Prior to the recent upgrade, recorded audio did not include the effects of any DSP or filtering by Notch2 - now it does!

*** Security improvements:
--- New code can detect and block abusers. Please be sure to put your call sign, only, in the Your name or callsign box.
--- Additional layers of firewall have been implemented.

*** Embedded commands in startup URL:
Now, a number of different things can be specified when you access the WebSDR with your browser:
--- Set frequency and mode: Start your browser session pretuned to a frequency & mode. Parameter = ?tune= example to listen to 7293 kHz in AM (40M AM window).
--- Set zoom level: Zooms in "n" times on startup. Parameter = ?zoom=n example Best used when a frequency is specified using "?tune=". Zooms will be centered on the tuned frequency. The number of available zooms depends on the band.
--- Set Squelch: Enable squelch by default. Parameter = ?squelch=n example turns on squelch.
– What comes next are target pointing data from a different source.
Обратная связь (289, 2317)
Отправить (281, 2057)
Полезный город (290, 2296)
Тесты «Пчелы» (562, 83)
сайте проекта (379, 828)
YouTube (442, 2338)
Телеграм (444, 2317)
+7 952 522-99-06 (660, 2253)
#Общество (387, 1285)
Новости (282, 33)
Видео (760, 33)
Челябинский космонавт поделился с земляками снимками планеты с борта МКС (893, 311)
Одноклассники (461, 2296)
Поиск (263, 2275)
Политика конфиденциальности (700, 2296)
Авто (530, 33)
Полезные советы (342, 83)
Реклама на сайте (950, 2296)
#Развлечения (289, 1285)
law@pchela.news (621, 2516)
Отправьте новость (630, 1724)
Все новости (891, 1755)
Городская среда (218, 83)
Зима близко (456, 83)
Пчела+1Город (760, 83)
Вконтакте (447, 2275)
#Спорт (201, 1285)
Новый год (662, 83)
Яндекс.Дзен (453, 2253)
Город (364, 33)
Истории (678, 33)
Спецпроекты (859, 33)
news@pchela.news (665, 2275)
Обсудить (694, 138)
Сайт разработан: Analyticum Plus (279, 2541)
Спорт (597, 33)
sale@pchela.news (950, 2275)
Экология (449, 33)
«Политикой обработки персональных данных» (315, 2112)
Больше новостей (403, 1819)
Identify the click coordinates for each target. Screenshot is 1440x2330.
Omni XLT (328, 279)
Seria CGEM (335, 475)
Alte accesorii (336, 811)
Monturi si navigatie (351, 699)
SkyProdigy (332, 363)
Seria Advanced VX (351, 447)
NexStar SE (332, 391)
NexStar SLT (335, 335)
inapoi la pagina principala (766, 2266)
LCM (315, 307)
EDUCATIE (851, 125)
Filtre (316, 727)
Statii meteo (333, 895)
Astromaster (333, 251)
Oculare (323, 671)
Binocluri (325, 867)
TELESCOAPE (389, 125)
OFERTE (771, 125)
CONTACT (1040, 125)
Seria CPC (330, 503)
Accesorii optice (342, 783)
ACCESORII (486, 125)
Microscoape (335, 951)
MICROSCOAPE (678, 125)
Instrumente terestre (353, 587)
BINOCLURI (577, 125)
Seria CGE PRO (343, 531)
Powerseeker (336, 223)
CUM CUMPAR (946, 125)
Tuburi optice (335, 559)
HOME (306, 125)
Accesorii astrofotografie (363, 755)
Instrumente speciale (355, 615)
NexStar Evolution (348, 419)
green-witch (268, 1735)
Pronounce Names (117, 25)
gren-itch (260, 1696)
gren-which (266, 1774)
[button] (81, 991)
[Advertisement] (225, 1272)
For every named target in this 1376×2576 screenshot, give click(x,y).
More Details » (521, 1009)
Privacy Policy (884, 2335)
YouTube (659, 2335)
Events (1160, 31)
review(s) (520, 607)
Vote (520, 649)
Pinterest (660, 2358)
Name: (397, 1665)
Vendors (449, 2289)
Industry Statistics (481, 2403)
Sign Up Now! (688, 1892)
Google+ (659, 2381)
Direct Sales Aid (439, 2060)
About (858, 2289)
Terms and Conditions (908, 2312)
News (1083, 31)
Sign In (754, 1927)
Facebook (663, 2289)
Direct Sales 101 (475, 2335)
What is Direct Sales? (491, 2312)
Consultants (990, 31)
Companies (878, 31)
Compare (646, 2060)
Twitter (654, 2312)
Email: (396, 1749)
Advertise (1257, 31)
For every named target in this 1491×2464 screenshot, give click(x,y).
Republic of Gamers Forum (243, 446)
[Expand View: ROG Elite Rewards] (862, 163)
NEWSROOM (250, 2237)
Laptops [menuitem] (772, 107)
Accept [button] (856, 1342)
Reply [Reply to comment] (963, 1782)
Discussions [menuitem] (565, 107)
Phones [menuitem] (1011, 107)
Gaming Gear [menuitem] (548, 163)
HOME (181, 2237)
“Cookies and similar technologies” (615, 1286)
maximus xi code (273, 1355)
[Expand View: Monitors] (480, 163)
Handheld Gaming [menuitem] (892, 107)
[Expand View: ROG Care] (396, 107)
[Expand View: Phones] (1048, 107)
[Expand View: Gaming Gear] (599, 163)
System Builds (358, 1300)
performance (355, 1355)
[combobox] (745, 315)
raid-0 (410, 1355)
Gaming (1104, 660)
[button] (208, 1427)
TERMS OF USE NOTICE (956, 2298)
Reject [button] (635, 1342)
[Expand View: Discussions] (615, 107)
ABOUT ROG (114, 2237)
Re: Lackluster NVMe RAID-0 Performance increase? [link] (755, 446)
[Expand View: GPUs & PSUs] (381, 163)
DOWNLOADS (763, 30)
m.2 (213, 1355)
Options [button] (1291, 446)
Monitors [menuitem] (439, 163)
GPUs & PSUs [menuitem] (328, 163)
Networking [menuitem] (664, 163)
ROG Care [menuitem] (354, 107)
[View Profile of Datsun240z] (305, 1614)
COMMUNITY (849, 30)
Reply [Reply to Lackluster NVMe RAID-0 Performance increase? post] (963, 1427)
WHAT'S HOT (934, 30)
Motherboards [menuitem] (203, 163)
This is not the S-meter squelch, but the squelch check-box (noise operated).
--- Set S-meter Squelch: Enable S-meter squelch by default. Parameter = ?smsquelch=x example sets on the S-meter squelch. The "X" parameter is the signal level, in dBM (as displayed on the S-meter) of the squelch threshold. Set slider fully to the left to disable.
--- No labels: Suppress "DX Labels" Parameter = ?nolabels=n example n=1 to suppress the "DX Labels" (stationinfo) below the waterfall.
--- Alternate AGC: Startup using altrnate AGC. Parameter = ?altagc=n example uses Alt AGC.

*** Display of frequency: The frequency is now displayed after the user name in the graph-like portions below the screen. Please be sure to enter your call sign (only) in the Name name or callsign box so that this feature works properly.

*** Annunciators for Mute and Squelch: Red text "Audio muted" appears after the mode display in the Frequency box. Red text "Squelch Enabled" appears if the squelch is on.

*** Additional Bandwidth Buttons: There are now three buttons per mode to select wide, medium, and narrow passband bandwidths.

*** Frequency entry now allows frequency in MegaHertz: You may now enter the receive frequency in MHz by typing it in the "Frequency" box. That is, if you wanted to tune to 3579.55 kHz, you could enter either "3579.55" or "3.57955". If you enter the frequency in MHz, the system will convert it to kHz and tune there after 3 seconds. If you attempt to enter a frequency not covered by any receiver on the WebSDR us are currently using, it's likely that nothing will happen at all.

***Frequency-centering zoom: The code for zooming in has been tweaked so that the frequency to which the receiver is tuned stays within the spectrum display.